Given exercise:
Please copy out the lines of the material below without any change, starting at the line containing "Hide the Levels adjustment layer" and ending at the line containing "pos(1197,428)", including both.

(A block of data)
»»
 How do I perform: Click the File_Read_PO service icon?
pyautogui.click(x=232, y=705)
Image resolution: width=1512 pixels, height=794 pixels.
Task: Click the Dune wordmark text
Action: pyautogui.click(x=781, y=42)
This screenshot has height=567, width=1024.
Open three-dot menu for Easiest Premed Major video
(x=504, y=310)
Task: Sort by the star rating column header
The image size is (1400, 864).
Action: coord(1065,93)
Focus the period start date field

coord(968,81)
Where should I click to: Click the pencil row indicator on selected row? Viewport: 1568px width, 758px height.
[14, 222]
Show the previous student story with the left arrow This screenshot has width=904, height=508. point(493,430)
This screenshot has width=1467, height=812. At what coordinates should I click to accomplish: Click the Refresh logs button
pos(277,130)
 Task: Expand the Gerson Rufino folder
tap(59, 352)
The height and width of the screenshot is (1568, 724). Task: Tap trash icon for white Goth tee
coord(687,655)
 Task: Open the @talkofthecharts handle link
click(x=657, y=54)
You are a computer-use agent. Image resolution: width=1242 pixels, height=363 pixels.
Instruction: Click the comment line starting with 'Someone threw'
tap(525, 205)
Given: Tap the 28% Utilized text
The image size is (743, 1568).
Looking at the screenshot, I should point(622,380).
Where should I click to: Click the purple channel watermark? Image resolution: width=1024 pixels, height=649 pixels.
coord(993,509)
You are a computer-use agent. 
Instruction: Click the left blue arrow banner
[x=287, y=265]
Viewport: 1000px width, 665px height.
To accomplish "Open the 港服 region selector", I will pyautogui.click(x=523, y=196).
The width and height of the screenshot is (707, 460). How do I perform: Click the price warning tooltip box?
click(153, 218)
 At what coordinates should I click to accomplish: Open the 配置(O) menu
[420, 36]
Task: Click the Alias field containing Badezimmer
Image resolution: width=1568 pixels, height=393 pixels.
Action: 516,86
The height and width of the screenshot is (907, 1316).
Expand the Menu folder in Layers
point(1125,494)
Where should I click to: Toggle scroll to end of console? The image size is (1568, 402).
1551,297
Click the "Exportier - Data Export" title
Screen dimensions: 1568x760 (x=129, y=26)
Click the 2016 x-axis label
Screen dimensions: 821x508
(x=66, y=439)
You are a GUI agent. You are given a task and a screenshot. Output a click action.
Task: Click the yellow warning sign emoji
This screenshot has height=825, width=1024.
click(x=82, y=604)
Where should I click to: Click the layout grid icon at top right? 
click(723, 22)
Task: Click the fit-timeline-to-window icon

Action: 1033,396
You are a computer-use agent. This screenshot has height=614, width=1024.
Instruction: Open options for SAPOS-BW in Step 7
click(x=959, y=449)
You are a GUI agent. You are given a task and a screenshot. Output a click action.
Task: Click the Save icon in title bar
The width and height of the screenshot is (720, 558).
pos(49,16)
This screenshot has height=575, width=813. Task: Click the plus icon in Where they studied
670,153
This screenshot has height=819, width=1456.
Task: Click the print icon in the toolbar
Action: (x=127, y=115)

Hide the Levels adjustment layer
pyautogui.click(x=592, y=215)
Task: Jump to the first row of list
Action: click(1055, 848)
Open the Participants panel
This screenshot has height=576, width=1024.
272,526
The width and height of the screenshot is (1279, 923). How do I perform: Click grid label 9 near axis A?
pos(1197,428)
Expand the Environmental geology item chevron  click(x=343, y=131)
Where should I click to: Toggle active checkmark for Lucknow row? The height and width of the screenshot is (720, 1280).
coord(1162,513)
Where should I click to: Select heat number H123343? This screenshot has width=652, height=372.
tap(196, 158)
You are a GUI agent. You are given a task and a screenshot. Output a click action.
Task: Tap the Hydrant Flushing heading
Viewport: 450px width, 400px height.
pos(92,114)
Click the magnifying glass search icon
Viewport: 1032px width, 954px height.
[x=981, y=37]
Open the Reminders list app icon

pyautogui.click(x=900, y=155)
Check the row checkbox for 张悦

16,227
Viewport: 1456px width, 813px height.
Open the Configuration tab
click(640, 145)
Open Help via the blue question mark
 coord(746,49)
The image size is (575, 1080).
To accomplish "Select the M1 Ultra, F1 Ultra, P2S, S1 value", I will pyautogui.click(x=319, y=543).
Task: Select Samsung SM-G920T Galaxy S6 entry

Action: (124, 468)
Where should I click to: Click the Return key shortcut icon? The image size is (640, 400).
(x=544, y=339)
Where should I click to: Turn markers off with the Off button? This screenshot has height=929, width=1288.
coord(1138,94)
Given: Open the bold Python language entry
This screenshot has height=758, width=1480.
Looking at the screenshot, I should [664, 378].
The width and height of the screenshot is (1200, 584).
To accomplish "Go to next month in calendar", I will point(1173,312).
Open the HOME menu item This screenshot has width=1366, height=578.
««
Written solution:
Hide the Levels adjustment layer
pyautogui.click(x=592, y=215)
Task: Jump to the first row of list
Action: click(1055, 848)
Open the Participants panel
This screenshot has height=576, width=1024.
272,526
The width and height of the screenshot is (1279, 923). How do I perform: Click grid label 9 near axis A?
pos(1197,428)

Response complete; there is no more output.